— Exercise —
Word for word, print out all of the data, omitting every image.

— Entries shown —

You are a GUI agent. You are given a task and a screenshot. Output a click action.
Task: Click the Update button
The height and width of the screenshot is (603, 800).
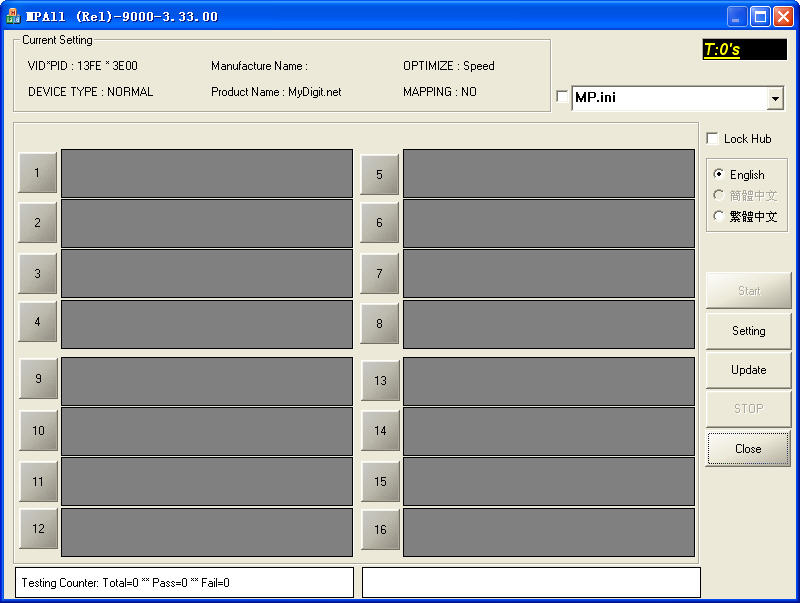click(748, 370)
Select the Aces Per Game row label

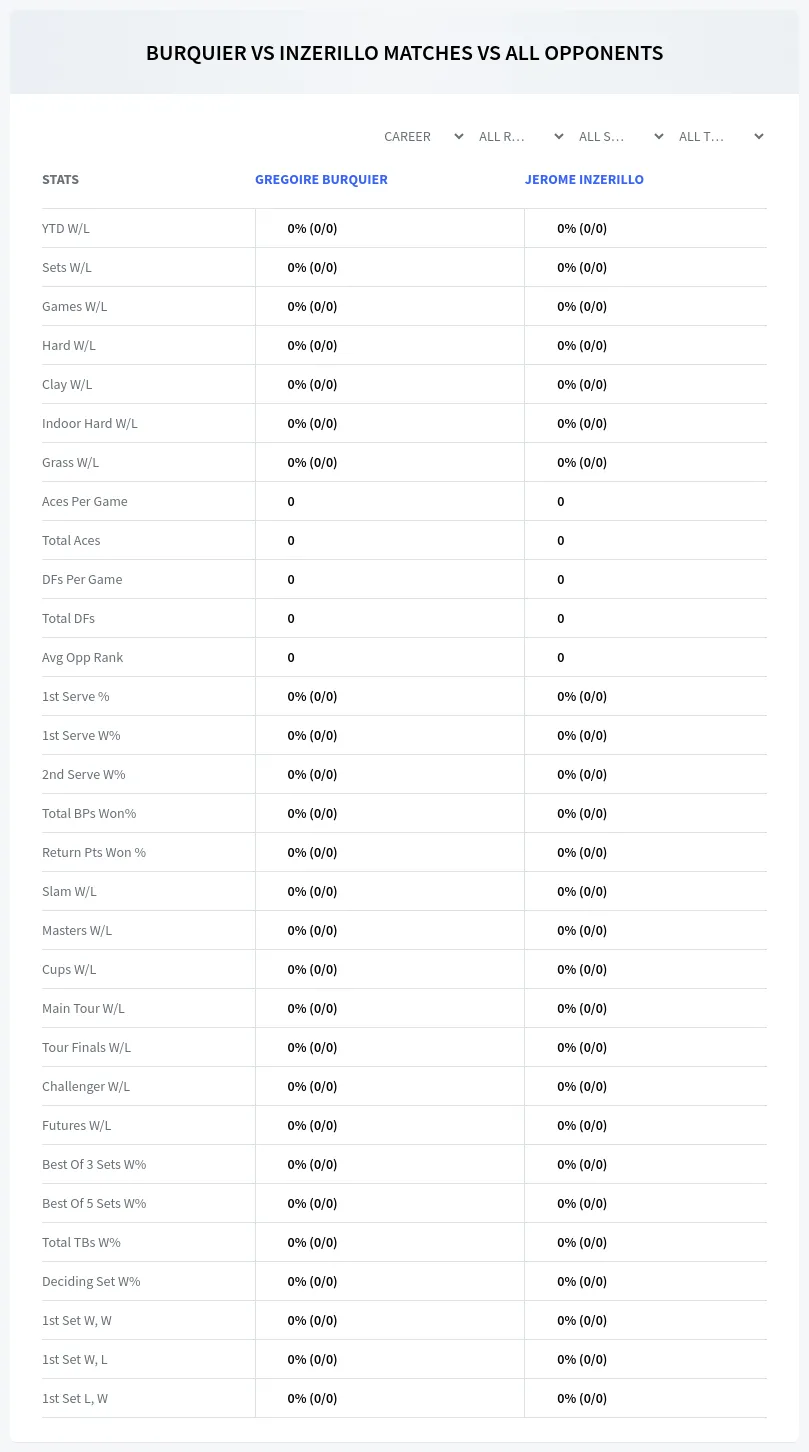point(85,501)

— Completed exercise —
You are a GUI agent. You are given a task and a screenshot. Output a click action.
Task: Click the Update button
The height and width of the screenshot is (603, 800).
click(748, 370)
Select the Aces Per Game row label

point(85,501)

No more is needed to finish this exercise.